▶ [Objectif de l'exercice]: Reproduisez l'extrait de l'article sur le déraillement de Bernay qui commence à « En 2015, nous » et se termine à « terribles conséquence ! », en remplaçant « gouvernement » par « ministère ».

▶ [Article]:
□ □ □

Déraillement d'un train à Bernay en septembre 1910: Neuf morts dont le mécanicien et le chauffeur.

Déraillement d'un train à Bernay en septembre 1910: Neuf morts dont le mécanicien et le chauffeur.

Il n’est pas dans l’habitude de notre blog syndical de faire de la publicité pour une revue d’histoire qui n’a rien à voir avec la CGT, mais ce numéro de la revue Historial est particulier.

En 2015, nous sommes à une époque où un gouvernement, en accord avec le Medef, veut supprimer cet outil essentiel pour la sécurité qu’est le CHSCT. Le superbe dossier que l’on peut lire dans le numéro de janvier 2015 de la revue Historail mérite grandement le détour, en même temps qu’il peut servir à la réflexion sur le sujet: car laisser le patronat diriger sans contrepouvoir peut empêcher toute amélioration pendant 3/4 de siècle, et provoquer de terribles conséquence !

On connait bien "l'affaire de l'amiante": connaissez-vous "l'affaire du rail" ?

Les effet désastreux de la dictature patronale, et de l'interdiction des syndicats et du droit de grève:

Cette étude fouillée met en lumière qu’il aura fallu plus de 60 ans — la revue Historail compte, elle, 80 ans —, entre 1846 et 1910, pour faire avancer une question de sécurité si évidente dans les chemins de fer: choisir la meilleure place pour le mécanicien dans la cabine de la locomotive; où le placer pour qu'il conduise en toute sécurité son énorme machine et son convoi ? Et les patrons français décidèrent tous seuls de placer le mécanicien à droite, et de n'en pas varier pendant au moins 52 ans ! Mais les signaux étaient à gauche de la locomotive !

□ □ □

▶ [Section des données]:
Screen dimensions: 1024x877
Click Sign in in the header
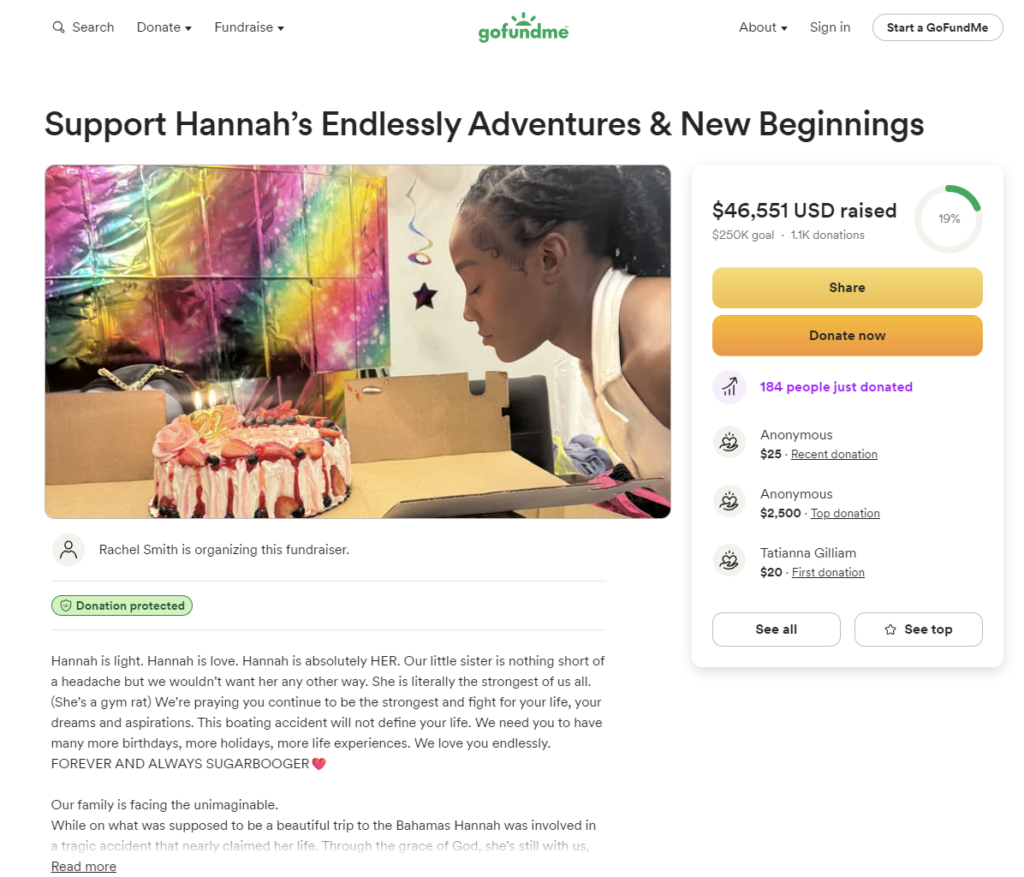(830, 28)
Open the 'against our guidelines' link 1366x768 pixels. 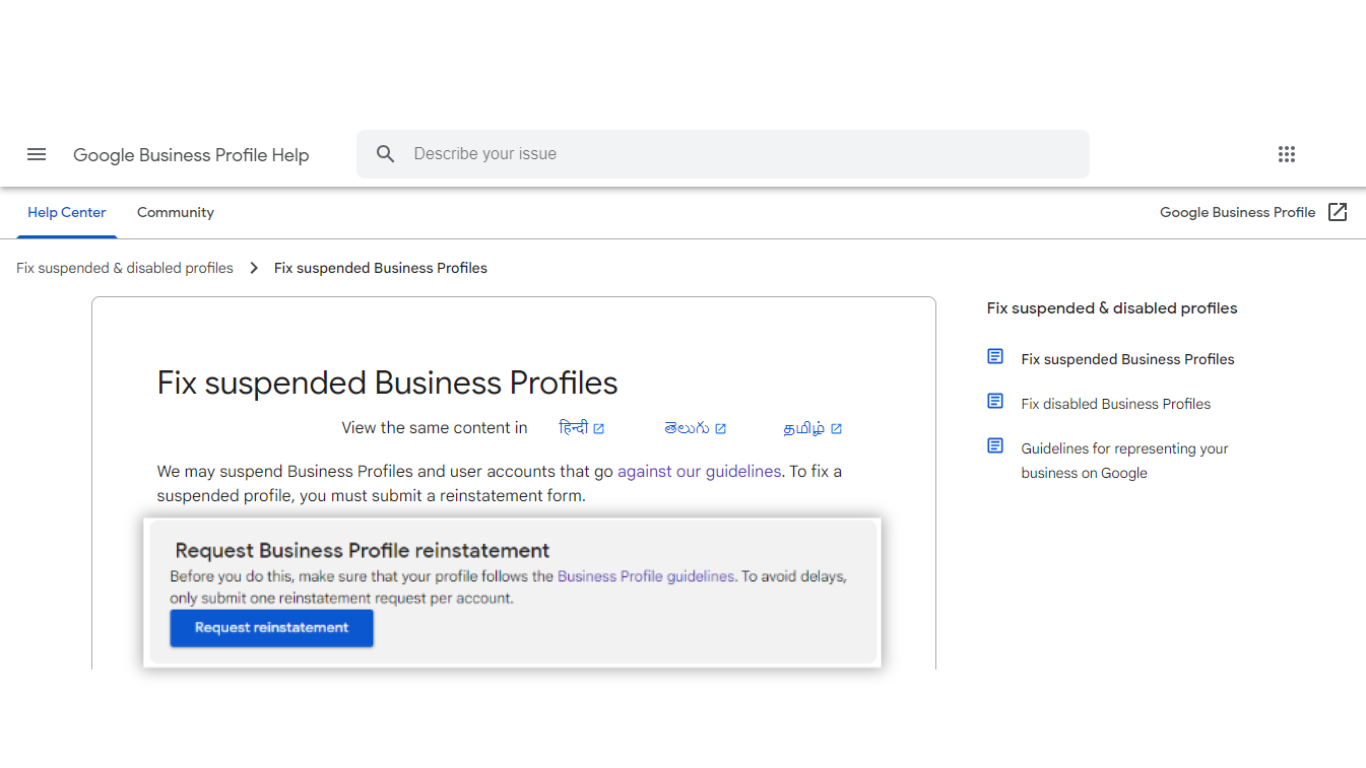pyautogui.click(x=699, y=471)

□ □ □

▶ [Réponse à l'exercice]:
En 2015, nous sommes à une époque où un ministère, en accord avec le Medef, veut supprimer cet outil essentiel pour la sécurité qu’est le CHSCT. Le superbe dossier que l’on peut lire dans le numéro de janvier 2015 de la revue Historail mérite grandement le détour, en même temps qu’il peut servir à la réflexion sur le sujet: car laisser le patronat diriger sans contrepouvoir peut empêcher toute amélioration pendant 3/4 de siècle, et provoquer de terribles conséquence !